■ **Task material**
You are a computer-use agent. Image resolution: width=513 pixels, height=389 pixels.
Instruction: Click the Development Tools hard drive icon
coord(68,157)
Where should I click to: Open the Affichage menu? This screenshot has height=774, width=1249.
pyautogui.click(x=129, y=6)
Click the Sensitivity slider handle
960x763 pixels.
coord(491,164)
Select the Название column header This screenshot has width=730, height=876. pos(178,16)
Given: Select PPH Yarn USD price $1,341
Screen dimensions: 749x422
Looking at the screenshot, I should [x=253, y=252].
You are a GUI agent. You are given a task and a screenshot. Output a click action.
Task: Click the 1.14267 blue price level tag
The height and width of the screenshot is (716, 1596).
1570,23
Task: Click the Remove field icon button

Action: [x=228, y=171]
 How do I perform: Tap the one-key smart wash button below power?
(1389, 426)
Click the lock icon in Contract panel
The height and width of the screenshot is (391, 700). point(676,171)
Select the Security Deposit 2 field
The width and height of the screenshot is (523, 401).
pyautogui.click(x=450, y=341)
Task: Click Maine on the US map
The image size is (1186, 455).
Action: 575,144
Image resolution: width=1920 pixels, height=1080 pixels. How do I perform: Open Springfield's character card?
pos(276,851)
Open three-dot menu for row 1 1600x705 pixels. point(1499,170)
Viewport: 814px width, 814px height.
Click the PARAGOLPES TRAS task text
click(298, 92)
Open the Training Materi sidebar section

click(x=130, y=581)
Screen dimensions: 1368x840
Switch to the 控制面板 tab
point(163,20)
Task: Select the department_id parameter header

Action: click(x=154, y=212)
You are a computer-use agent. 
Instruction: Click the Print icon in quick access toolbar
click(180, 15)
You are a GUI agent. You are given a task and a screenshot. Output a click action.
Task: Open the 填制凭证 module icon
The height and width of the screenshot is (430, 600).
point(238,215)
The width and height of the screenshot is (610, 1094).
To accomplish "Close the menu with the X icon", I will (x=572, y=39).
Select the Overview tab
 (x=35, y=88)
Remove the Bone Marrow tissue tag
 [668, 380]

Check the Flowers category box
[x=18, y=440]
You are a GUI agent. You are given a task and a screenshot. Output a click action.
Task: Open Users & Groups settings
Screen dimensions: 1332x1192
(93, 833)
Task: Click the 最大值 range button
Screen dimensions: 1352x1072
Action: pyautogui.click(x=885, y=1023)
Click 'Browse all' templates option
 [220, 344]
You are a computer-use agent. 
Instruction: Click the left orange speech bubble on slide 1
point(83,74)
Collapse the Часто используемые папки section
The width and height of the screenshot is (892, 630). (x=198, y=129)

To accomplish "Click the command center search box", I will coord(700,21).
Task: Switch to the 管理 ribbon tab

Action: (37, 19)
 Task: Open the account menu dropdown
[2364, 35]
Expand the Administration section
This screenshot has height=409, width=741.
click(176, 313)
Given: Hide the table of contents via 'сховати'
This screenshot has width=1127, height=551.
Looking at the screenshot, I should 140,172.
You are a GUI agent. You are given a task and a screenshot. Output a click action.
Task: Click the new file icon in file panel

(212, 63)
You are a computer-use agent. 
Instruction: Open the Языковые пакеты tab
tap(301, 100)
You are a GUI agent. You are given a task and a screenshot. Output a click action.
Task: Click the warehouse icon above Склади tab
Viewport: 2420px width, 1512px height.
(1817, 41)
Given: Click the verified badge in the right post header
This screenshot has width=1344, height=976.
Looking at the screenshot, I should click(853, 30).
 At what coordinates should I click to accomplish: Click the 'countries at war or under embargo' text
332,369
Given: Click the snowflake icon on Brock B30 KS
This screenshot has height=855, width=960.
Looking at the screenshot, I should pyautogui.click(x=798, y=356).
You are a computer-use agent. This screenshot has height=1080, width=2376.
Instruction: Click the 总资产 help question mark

■ **Required action**
Look at each line above and note whether it holds the word "price". Report how many do, as the number only.

■ **Task response**
2